## [Your objective]
The reply should hold only the lines from the one with "Given: Go to How It Works" through the end of the data, each given exactly.
== Input records
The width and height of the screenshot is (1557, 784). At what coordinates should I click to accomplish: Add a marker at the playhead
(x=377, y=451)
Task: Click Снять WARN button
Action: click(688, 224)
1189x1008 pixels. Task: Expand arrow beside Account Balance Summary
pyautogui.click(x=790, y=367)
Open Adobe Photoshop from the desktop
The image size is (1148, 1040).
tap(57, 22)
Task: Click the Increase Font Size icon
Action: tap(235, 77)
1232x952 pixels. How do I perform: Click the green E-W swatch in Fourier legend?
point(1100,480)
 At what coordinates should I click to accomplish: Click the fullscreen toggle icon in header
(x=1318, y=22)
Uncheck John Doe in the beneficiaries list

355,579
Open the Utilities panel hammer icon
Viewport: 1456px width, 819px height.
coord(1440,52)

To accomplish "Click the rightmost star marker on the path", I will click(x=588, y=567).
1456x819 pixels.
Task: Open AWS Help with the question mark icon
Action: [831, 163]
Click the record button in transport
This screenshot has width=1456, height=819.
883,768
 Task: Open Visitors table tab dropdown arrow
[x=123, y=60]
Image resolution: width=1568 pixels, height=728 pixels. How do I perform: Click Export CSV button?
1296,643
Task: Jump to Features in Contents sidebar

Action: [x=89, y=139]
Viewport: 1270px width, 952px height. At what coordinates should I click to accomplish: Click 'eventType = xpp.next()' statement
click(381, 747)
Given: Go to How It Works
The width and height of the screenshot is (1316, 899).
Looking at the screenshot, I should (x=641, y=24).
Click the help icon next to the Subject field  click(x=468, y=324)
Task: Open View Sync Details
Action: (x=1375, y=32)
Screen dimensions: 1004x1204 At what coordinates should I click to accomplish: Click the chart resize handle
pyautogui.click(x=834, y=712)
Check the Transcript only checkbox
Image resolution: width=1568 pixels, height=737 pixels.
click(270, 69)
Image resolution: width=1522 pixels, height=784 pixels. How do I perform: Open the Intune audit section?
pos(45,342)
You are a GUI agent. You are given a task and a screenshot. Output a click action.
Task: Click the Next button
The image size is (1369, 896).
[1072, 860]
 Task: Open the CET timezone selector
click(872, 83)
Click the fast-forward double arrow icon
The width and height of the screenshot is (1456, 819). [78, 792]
====
## [Answer space]
Given: Go to How It Works
The width and height of the screenshot is (1316, 899).
Looking at the screenshot, I should (x=641, y=24).
Click the help icon next to the Subject field  click(x=468, y=324)
Task: Open View Sync Details
Action: (x=1375, y=32)
Screen dimensions: 1004x1204 At what coordinates should I click to accomplish: Click the chart resize handle
pyautogui.click(x=834, y=712)
Check the Transcript only checkbox
Image resolution: width=1568 pixels, height=737 pixels.
click(270, 69)
Image resolution: width=1522 pixels, height=784 pixels. How do I perform: Open the Intune audit section?
pos(45,342)
You are a GUI agent. You are given a task and a screenshot. Output a click action.
Task: Click the Next button
The image size is (1369, 896).
[1072, 860]
 Task: Open the CET timezone selector
click(872, 83)
Click the fast-forward double arrow icon
The width and height of the screenshot is (1456, 819). [78, 792]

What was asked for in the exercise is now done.